David_Garabrant.JPGKeith KingDr. David Garabrant, of the University of Michigan, talks about dioxin in 2005.As debate rages on over a $15 million dioxin study of the Tittabawassee and Saginaw rivers, environmental agencies are close to a deal with Dow Chemical Co. to clean up the waterways. The Michigan Department of Environmental Quality hopes to sign off on a dioxin cleanup plan with their federal counterparts and Midland-based Dow by year’s end. Dow is responsible for the pollution.

But David H. Garabrant, a University of Michigan medicine and epidemiology professor, led a 2006 probe that found little relationship between dioxin levels in the human bloodstream and people living near the river system. The study was funded by Dow.

Garabrant was scheduled to speak this morning at a Saginaw County Chamber of Commerce Percolator Breakfast at Horizons Conference Center, 6200 State, in Saginaw Township.

Garabrant and Wednesday his team has met with DEQ representatives since winter to go over the U-M study and verify its conclusions, the professor said.

DEQ officials, meanwhile, say the study shows “good information,” but won’t have any bearing on remediation plans.

“His report is being used to draw conclusions it wasn’t meant to draw,” said Robert McCann, DEQ spokesman. “The bottom line is, the report is good information, but it’s not any substitute for establishing a cleanup plan.”

Garabrant said he feels his talks with the DEQ have cleared up misconceptions that surrounded the study early on.

“We’ve been scrutinized, but I think we’ve done everything people have asked for,” he said. “The study now has a very large track record and widespread acceptance. We have agreement (with the DEQ) that the data is appropriate.”

The probe’s findings are included in 14 peer review publications, he said.

Garabrant said the study is ongoing.
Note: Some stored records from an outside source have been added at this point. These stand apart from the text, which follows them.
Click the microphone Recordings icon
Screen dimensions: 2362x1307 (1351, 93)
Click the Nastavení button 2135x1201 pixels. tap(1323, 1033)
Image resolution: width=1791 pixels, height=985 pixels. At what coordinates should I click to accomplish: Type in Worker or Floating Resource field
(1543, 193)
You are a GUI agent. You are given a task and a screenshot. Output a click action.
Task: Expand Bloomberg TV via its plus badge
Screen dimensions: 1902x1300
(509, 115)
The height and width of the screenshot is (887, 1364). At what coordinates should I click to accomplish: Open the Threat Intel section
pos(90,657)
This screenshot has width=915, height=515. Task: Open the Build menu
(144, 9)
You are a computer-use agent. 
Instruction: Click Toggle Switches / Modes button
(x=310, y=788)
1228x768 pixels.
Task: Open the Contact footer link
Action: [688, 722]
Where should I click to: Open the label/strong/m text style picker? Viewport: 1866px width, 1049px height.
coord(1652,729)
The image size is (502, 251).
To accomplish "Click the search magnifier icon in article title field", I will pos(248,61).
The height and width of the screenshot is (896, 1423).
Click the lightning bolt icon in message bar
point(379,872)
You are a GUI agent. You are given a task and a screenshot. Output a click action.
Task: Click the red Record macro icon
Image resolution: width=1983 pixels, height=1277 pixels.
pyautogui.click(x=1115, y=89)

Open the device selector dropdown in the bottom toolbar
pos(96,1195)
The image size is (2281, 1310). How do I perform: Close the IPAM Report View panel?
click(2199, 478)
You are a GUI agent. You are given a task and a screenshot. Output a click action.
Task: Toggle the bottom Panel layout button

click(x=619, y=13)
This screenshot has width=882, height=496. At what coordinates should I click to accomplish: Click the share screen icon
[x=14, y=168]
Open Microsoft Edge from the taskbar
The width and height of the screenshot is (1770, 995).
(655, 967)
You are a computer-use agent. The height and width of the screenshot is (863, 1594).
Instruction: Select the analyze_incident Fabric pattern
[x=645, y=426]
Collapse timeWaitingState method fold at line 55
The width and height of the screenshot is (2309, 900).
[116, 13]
His research team is including in the study’s data sets estimates of concentrations of dioxin in fish found in the river stream, he said.

The professor said he planned to discuss the probe’s progress at today’s gathering.

Cleanup coming?

McCann said his agency on Friday finished remediation negotiations with Dow Chemical and a proposal could come in less than a month.

Officials from the DEQ and EPA released a joint statement earlier this week stating the talks “will likely result in a proposed agreement on an administrative order on consent to comprehensively address dioxin and other Dow Chemical contamination along the Tittabawassee River and Saginaw River and Bay.”

Officials from all the parties could sign an agreement by Oct. 15.

“We spent quite a few months in negotiations with the agencies,” said Mary Draves, Dow’s spokeswoman. “We are committed to finding a path forward.”

If Dow signs the pact, the environmental agencies will make it publicly available, followed by a 30-day public participation process that includes a comment period and public meeting. McCann said the public meeting could happen in November.

The EPA and DEQ would then have the option to sign the pact or make changes. McCann said a best-case scenario involves a finished deal in December.

The news follows months of delays. Talks with the Midland chemical giant were to conclude Aug. 25, but negotiators decided to extend them to Sept. 25.

The entities suspended dialogue in March and resumed in May under the federal Superfund process.

Details on the topics that Dow, the DEQ and EPA have negotiated are contained in a June 2009 EPA fact sheet posted online at www.epa.gov/region5/sites/dowchemical/pdfs/down-negotiation-fs-200906.pdf.